The 150-seat aircraft market is at risk from the evaporation of customer need and an inability to access financing, and I expect this to affect 1,600 to 1,800 aircraft. While this is an issue of concern, the outlook for deliveries in the immediate term is of more interest.

In the near-term the rate of production is not flexible. The immediate need when a customer withdraws is to find another one, but given the current outlook this is clearly going to be more challenging. For the manufacturers there are a number of issues, all of which are related to financing. The principle issue is the extent to which manufacturers finance a customer to take a delivery, and where there is no immediate customer in sight the question becomes, do they finance the completion of the aircraft on the production line or not? The most likely outcome is that the assembly of the aircraft is completed and it is added to stock in the form of a whitetail.

Changing the production rate of an aircraft programme is neither rapid nor costless. It is a significant event and while so far the view of the manufacturers is that deliveries in 2009 will be similar to last year, they have stated that there are contingency plans.

Given that there is unlikely to be a repeat of the position in 2002 when there was a new source of demand as a number of low-cost airlines placed orders for near-term delivery, the key question now is if we do not expect significant ordering - and there is an increasingly accepted view that for 2009 cancellations will exceed orders - what will be the extent of the reduction in delivery rates?

Taking this into account, this downturn appears more likely to be similar to that of the early 1990s rather than the start of the current decade.
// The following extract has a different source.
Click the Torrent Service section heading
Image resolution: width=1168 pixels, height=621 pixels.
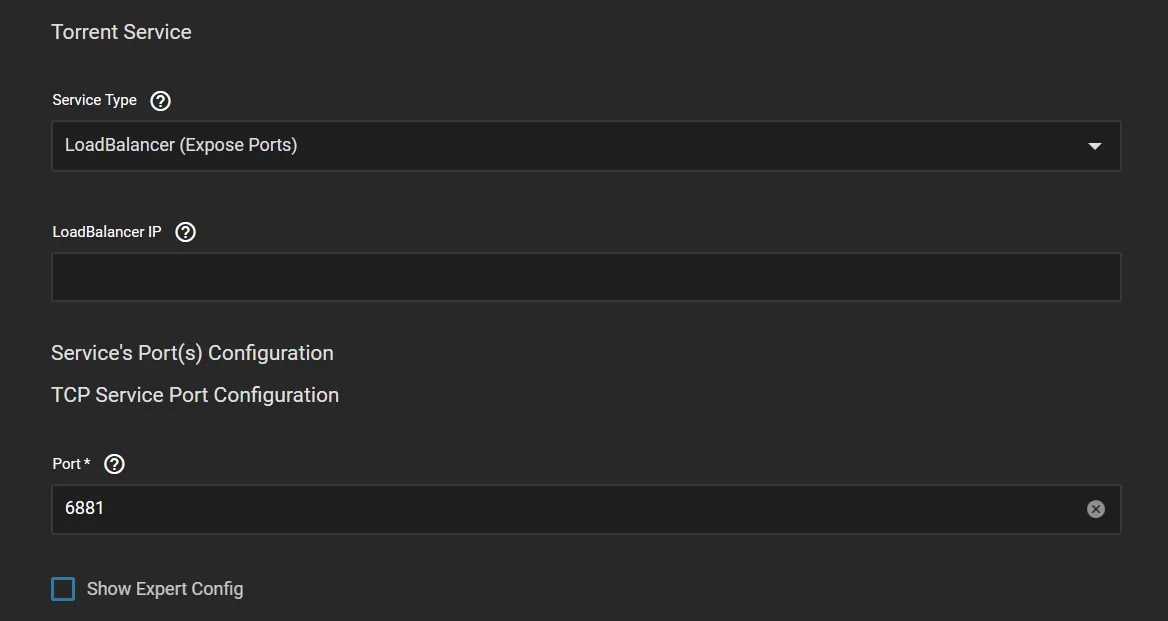(121, 32)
Due to the impact of orders "padding" the bottom of the cycle in 2002-04, the fall in delivery rates in the 150-seat sector from the peak of 660 in 1999 to 432 in 2003 was equivalent to some 35%. Some observers have suggested that this could occur this time around too. However, if we overlay the pattern of what happened in the early 1990s when deliveries in this segment fell by 60% between 1991 and 1995, this suggests that by 2012 deliveries could be in the order of 280.
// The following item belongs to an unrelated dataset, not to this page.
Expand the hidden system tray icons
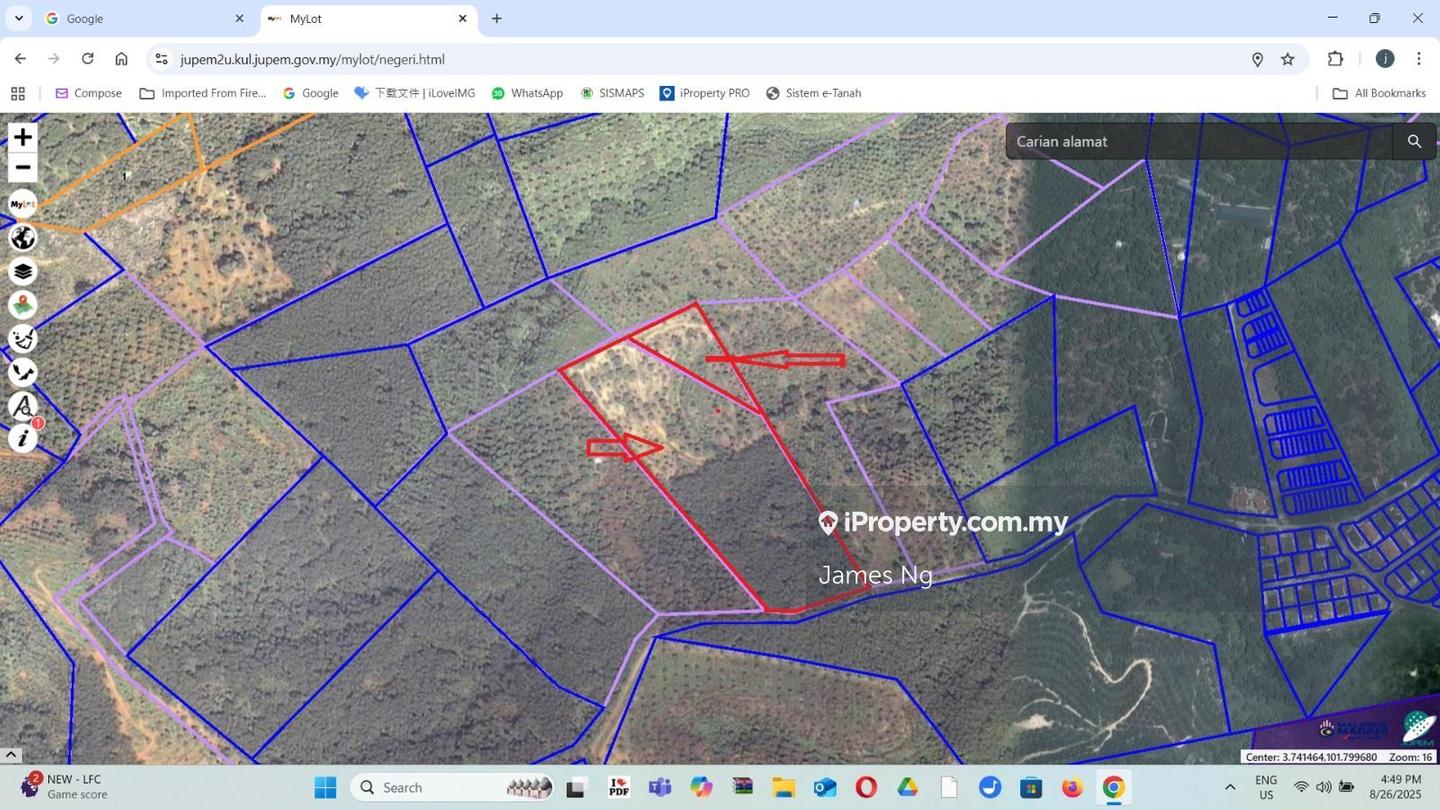The height and width of the screenshot is (810, 1440). coord(1230,788)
It is important to consider the aircraft already in the system, particularly those which will come off lease as part of a planned return but have no subsequent lease in place, and those which are returned to the lessor as a result of airline failure. In the last downturn some 12% of the narrowbody fleet was parked - a situation that existed for a number of years. It is reasonable to expect a higher percentage this time round, although a number of these will be older-generation aircraft which are likely to remain parked and then scrapped. The more interesting focus should be on those new-generation aircraft that are placed in the desert.

While the scrapping of older-generation aircraft will not be a surprise, the more interesting factor to contemplate is the age at which it is more remunerative (in either absolute or relative terms) for an owner to part out a new generation aircraft and the consequences of this on what the actual economic life of an aircraft is.
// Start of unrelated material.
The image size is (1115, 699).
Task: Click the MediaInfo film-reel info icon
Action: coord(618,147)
Broadly speaking, the economic life of a 150-seat aircraft is in the order of 25 years, but what if there is an increase in the number of aircraft parted out between 16 and 20 years old? When the sum of the individual parts is worth more than the whole, it would be decided that a more appropriate life of the aircraft is 18 years. The effect of this on the depreciation charge would be to increase it by almost 40%, and this would feature in all calculations of ownership cost.

Quite what the outcome will be nobody knows. Generalisations are dangerous and the actual effects will depend on who you are and what you provide.